Der Engelsturm
Sänfte wurde durch die Tür getragen und vor den großen, aufs Meer hinausgehenden Bogenfenstern abgesetzt. Die Diener des Grafen hoben seinen Sessel heraus und stellten ihn vor das Podest mit dem herzoglichen Thron.
Der Graf hustete. Mühsam kam er wieder zu Atem. »Seid gegrüßt, Herzog«, keuchte er, »und auch Ihr, Herzogin Nessalanta – welche Freude, Euch zu sehen. Bitte verzeiht mir, wenn ich ohne Eure Erlaubnis Platz behalte.«
»Selbstverständlich, selbstverständlich«, erwiderte Benigaris heiter. »Und wie geht es Eurem Katarrh, Streáwe? Ich kann mir nicht vorstellen, dass unsere kalte Seeluft gut dafür ist. Ich weiß, wie gut Euer Haus auf dem Sta Mirore geheizt ist.«
»In der Tat, Benigaris, gerade darüber wollte ich mit Euch sprechen«, begann der alte Graf, aber der Herzog unterbrach ihn.

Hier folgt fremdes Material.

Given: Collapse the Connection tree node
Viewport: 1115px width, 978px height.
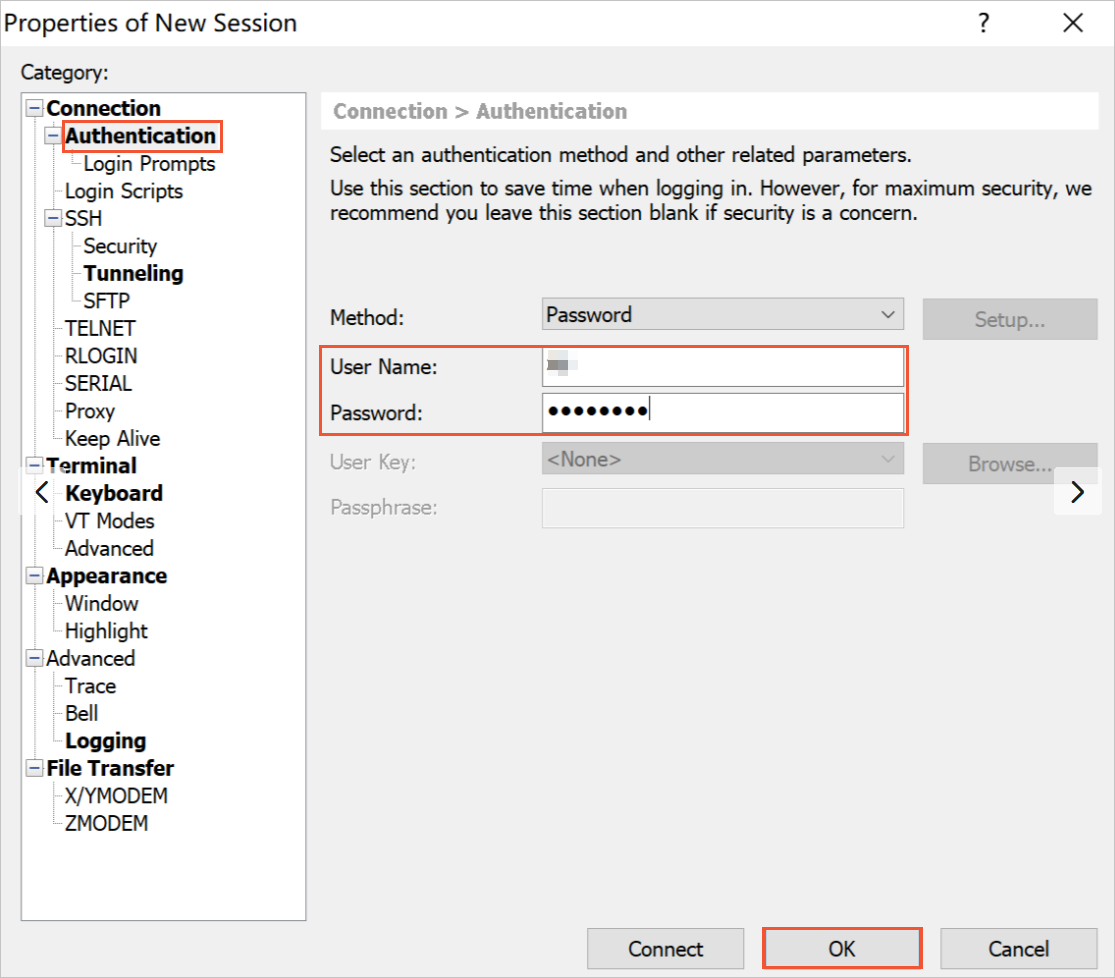Looking at the screenshot, I should tap(35, 109).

»Eines nach dem andern. Verzeiht meine Ungeduld, aber wie Ihr wisst, befinden wir uns im Krieg. Ich bin ein Mann, der nicht um die Dinge herumredet.«
Streáwe nickte. »Euer Freimut, mein Freund, ist wohlbekannt.«
»Nun, dann zur Sache. Wo bleiben meine Flussschiffe und wo meine perdruinesischen Truppen?« Der Graf hob seine weißen Augenbrauen um ein weniges, aber seine Stimme und sein Verhalten blieben gleichmütig.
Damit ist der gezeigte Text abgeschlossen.